_SUPPLIED TEXT_

In the Pacific Northwest, Mr. Brower was instrumental in getting federal approval for the North Cascades National Park in 1972.

"David brought it to national attention," said Bill Arthur, Northwest director for the Sierra Club. "The effort started with small groups and individuals in the Northwest. He came in and helped coalesce them into a national presence."

Mr. Brower's passion spanned multiple generations, Arthur said.

"As a student at Washington State University, I worked on an environmental coalition that brought David to campus - even though he was two or three generations older. He had an amazing capacity to weave specific issues and places into larger, broader battles. He reminded us that it's about helping to understand our place in the world."

Mr. Brower came to prominence 50 years ago, just as America's mood about the outdoors was ready to shift. Ingrained ideas about reclamation and gentleman conservation were yielding to concerns about ecosystems, about the impact of industrialization, about sustainability and human responsibilities to nature.

Born in Berkeley on July 1, 1912, Mr. Brower made his first trip to Yosemite National Park when he was 6. It remained, always, his favorite place. His mother, an avid hiker, lost her sight when he was 8, and he became her guide in the outdoors, learning the words to convey the majesty and emotion of the wild.

Mr. Brower attended the University of California at Berkeley. He was a mountain climber when climbing was still young on the West Coast. He chalked up the first ascent of New Mexico's Shiprock. He joined the Sierra Club in 1933 and, overcoming his fear of crowds, became a leader in the club's Outings Program.

_INFORMATION SHOWN_
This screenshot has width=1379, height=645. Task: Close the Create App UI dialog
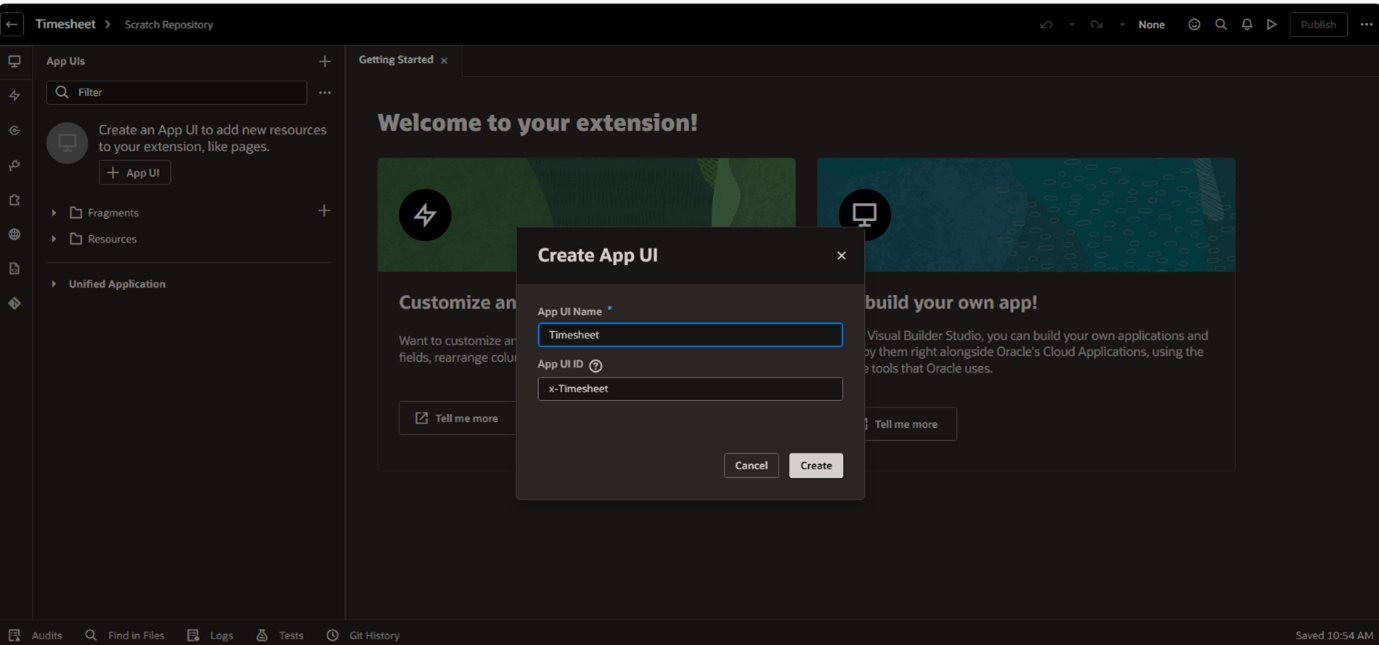tap(841, 256)
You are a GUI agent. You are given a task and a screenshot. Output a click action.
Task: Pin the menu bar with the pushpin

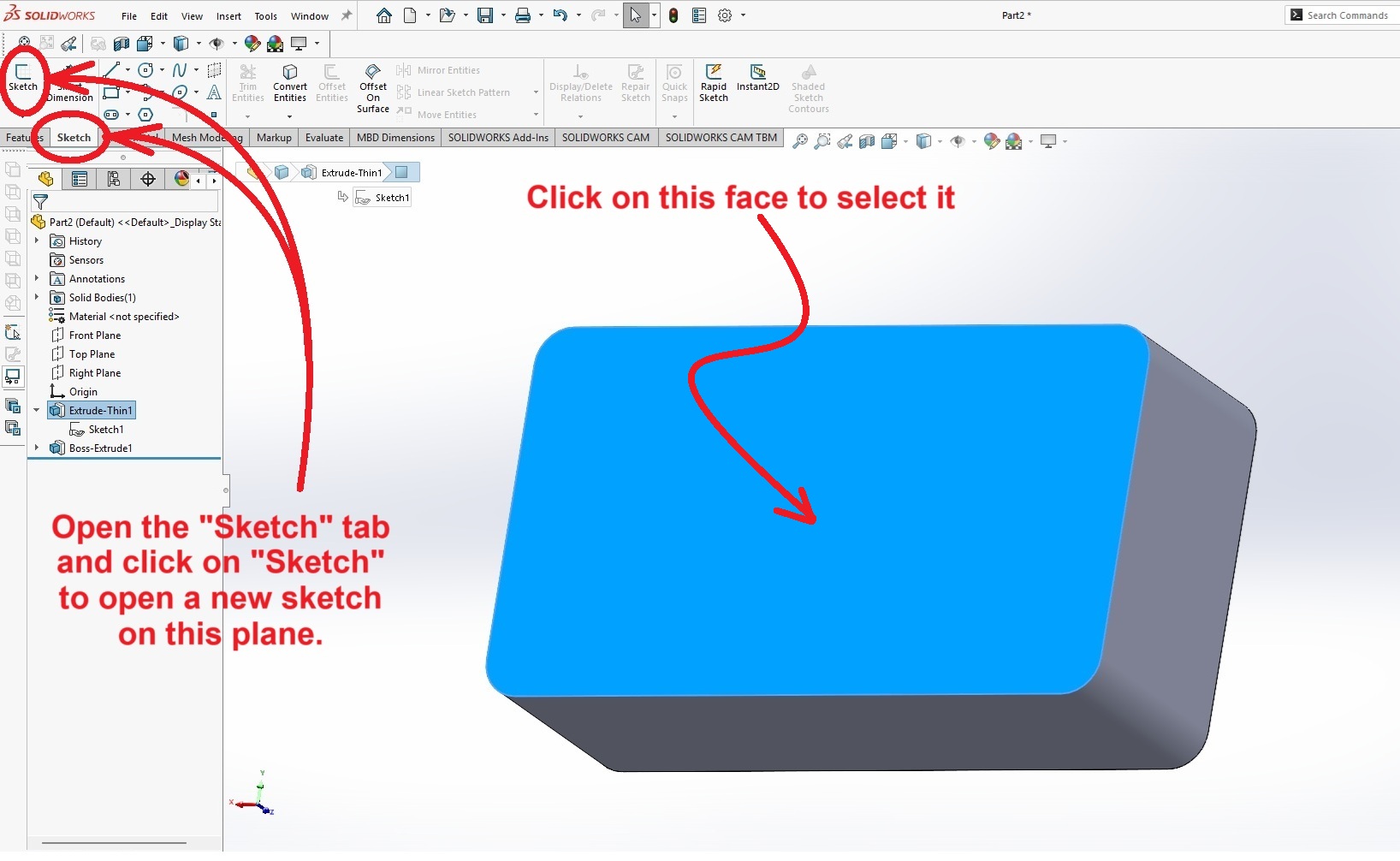click(x=347, y=15)
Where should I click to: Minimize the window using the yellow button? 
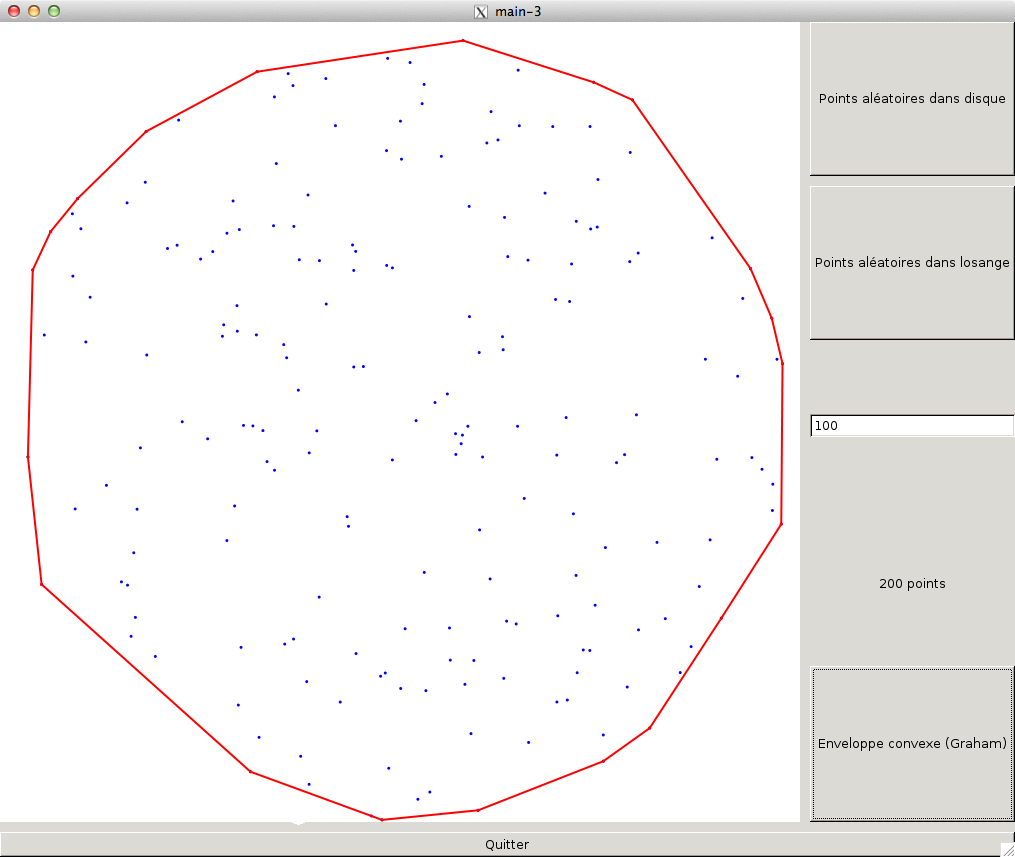point(33,11)
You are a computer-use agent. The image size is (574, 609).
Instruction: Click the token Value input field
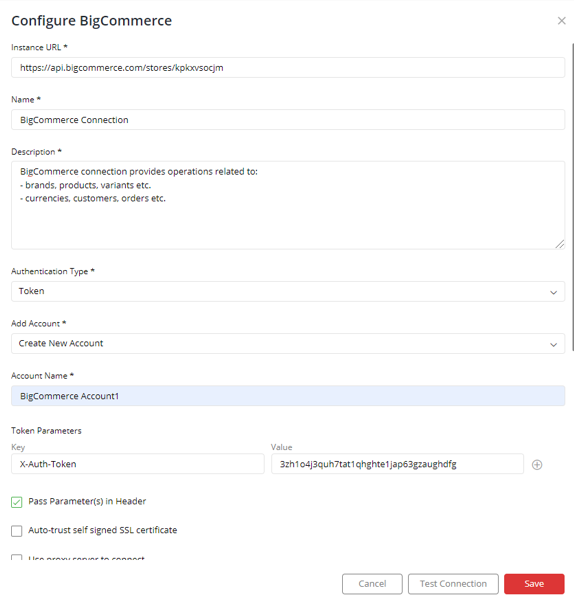click(x=397, y=464)
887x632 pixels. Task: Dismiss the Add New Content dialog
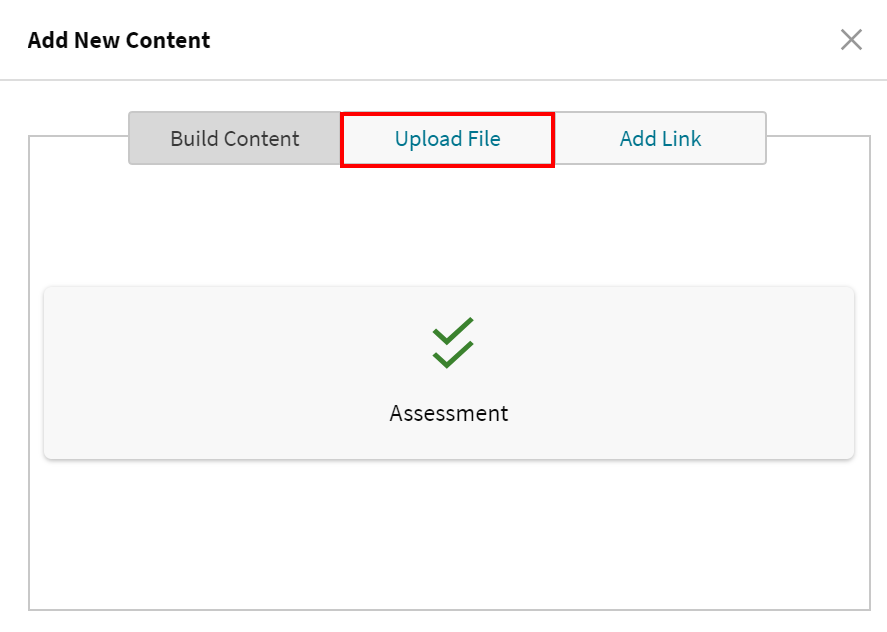pos(851,39)
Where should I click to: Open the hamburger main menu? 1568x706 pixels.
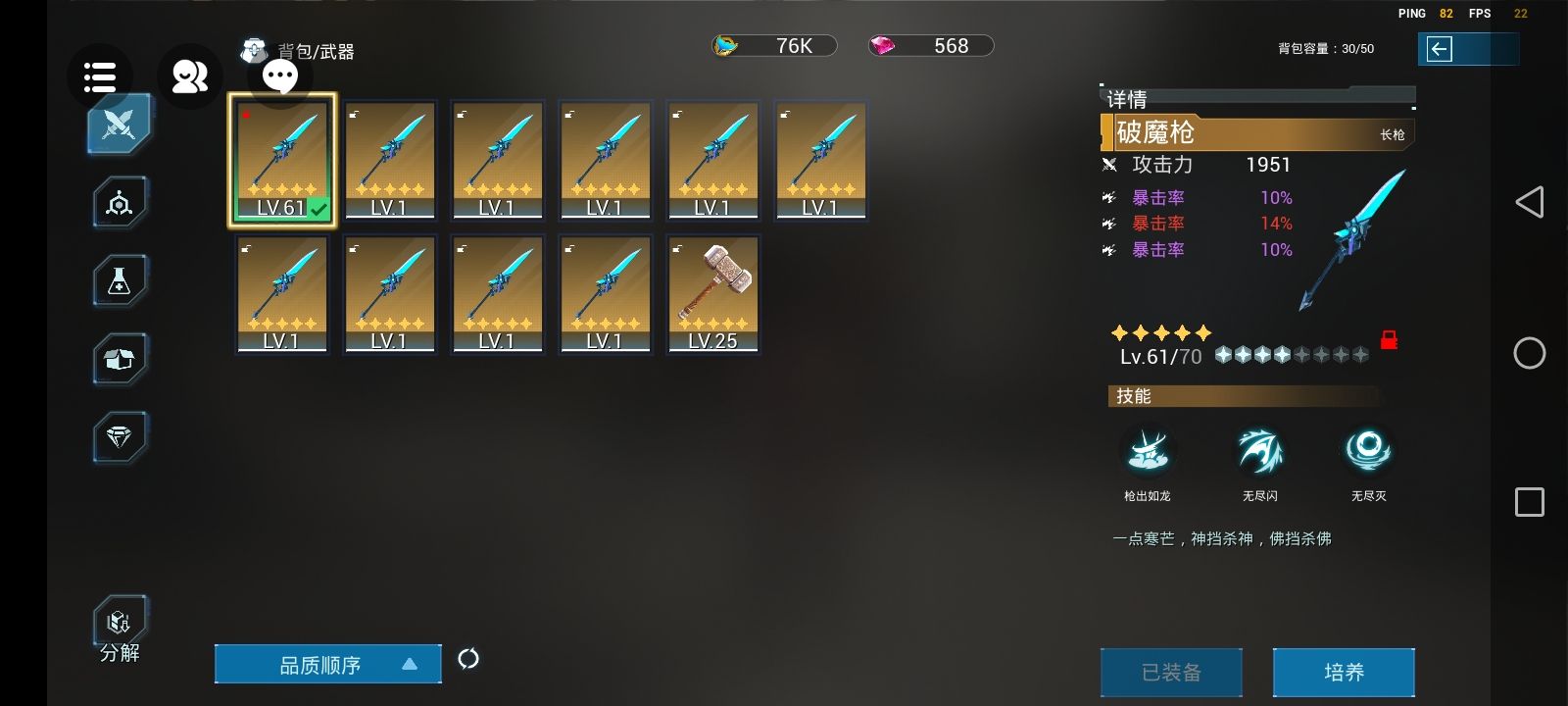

_COMPLETE THE FOLLOWING_
1. From the David Brower text above, return the passage from "Mr. Brower came" up to and including "of the wild.".
2. Answer these questions using the David Brower text above:
(a) In what year did the North Cascades National Park receive federal approval?
(b) How old was Mr. Brower when he first visited Yosemite National Park?
(c) In what year did Mr. Brower join the Sierra Club?

_ANSWERS TO THE EXERCISE_
1.
Mr. Brower came to prominence 50 years ago, just as America's mood about the outdoors was ready to shift. Ingrained ideas about reclamation and gentleman conservation were yielding to concerns about ecosystems, about the impact of industrialization, about sustainability and human responsibilities to nature.

Born in Berkeley on July 1, 1912, Mr. Brower made his first trip to Yosemite National Park when he was 6. It remained, always, his favorite place. His mother, an avid hiker, lost her sight when he was 8, and he became her guide in the outdoors, learning the words to convey the majesty and emotion of the wild.

2.
(a) 1972
(b) 6
(c) 1933